Although they might actually succeed in their effort, much like Macau, the virus is definitely going to affect the city in terms of profits.

Some of the casino operators in Las Vegas are already installing additional hand sanitizers. These are installed in areas where there’s high traffic of people so that they can keep their hands clean all the time and minimize the spread of the virus.

One of the operators to do this first was MGM Resorts, which operates several properties in Vegas, including MGM Grand and Bellagio. Apart from the sanitizers, there’s a boost of “disinfectant procedures” in some casinos, according to Brian Ahern, a spokesman for MGM Resorts.

Wynn Hotel-Casino also took serious measures to prevent the virus from spreading. First of all, the number of people who are currently disinfecting slots is now doubled, meaning you can already see twice as many workers on the casino gaming floor making sure all slots are sanitary.

Moreover, there are hand sanitizers placed by the majority of table games that all dealers must use all the time. Dealers are also required to wash the tables between games.

Finally, bartenders are required to wipe counters every 20 to 30 minutes to keep them clean and sanitized.

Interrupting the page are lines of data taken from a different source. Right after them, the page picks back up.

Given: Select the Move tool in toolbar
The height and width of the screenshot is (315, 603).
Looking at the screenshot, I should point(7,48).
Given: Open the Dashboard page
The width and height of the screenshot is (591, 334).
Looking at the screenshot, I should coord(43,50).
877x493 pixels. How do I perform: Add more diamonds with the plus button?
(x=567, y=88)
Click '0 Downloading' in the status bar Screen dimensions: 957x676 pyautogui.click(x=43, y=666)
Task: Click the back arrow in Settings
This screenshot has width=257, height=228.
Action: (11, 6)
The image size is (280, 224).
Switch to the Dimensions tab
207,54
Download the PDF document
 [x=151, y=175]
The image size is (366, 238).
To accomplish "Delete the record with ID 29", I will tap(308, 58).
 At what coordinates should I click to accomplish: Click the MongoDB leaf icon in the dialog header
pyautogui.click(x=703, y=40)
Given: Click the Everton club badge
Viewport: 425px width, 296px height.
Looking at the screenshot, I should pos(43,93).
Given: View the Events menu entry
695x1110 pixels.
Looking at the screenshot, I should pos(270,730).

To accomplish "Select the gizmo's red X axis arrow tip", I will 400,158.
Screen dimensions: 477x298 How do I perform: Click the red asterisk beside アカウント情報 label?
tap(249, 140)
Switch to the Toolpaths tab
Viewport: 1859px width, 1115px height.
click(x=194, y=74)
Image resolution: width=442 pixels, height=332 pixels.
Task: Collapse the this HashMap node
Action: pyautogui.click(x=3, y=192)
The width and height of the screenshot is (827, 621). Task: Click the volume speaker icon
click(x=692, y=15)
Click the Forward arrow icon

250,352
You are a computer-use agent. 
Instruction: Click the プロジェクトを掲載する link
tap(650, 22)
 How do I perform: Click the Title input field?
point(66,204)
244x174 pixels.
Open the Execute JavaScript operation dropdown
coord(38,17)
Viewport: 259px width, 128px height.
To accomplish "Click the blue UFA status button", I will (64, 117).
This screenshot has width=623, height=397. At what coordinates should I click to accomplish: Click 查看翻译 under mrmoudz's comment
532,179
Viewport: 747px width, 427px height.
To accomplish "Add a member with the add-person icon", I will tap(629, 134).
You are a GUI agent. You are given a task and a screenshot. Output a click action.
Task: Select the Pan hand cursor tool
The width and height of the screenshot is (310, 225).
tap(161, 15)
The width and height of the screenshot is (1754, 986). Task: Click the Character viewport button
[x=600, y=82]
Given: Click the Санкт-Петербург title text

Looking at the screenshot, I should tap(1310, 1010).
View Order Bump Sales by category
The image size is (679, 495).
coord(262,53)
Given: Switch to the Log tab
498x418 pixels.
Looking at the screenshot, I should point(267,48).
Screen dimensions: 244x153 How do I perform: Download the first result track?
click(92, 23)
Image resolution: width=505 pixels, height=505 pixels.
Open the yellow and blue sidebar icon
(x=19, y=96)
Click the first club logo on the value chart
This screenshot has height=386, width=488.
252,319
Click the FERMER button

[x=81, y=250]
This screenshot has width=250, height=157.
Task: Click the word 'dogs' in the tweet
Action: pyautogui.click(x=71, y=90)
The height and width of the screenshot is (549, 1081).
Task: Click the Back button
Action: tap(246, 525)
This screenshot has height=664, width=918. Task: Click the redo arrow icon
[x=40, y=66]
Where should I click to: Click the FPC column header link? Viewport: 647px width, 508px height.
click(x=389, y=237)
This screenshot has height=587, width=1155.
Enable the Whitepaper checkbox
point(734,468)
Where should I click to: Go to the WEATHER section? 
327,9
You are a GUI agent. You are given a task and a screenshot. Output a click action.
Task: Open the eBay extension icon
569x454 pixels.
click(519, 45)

Other Casinos Join the Efforts to Prevent the Virus

MGM’s properties and Wynn are not the only ones to do their best to minimize the effect of the virus. Namely, the Venetian and Palazzo staff made sure that all bathroom doors, handles, counters, and toilets are sanitized.

Moreover, central sanitizers are added at table games, and decks of cards are shredded more frequently than usual. Finally, areas that are touched by a lot of people, such as escalator railings and walls, are also carefully being sanitized in these properties.

Operators hope that these measures will decrease concerns from tourists as these directly affect the stock prices of the operator companies. Red Rock Resorts had a significant blow when its value dropped by 14% on March 6, as it closed at $16.53.

It is not the only casino that took a hit on the stock market, as many other casino companies experienced the same. MGM Resorts, Boyd Gaming, and Wynn Resorts all had their stocks affected by the virus.

Jonathan Day is an associate professor at Indiana’s Purdue University, specializing in hospitality and tourism management. According to him, it’s wise that the casinos make sure to ensure the guests that all the necessary measures have been taken to protect their safety.

In fact, Day believes that this is a perfect opportunity for companies to show how much they care about their visitors.